* TASK DETAILS: Repeat the material word for word, starting at the line that contains "I want to click on status-menu-arrow: ❯, so" and stopping after the line that contains "battery-icon: 50 is".

* PROVIDED RECORDS:
....

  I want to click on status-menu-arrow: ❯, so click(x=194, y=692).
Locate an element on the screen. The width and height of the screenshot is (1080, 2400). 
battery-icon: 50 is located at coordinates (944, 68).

....

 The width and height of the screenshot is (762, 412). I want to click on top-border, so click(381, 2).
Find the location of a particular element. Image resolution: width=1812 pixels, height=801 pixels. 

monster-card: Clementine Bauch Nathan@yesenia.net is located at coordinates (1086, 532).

....

* WRITTEN SOLUTION:
  I want to click on status-menu-arrow: ❯, so click(x=194, y=692).
Locate an element on the screen. The width and height of the screenshot is (1080, 2400). 
battery-icon: 50 is located at coordinates (944, 68).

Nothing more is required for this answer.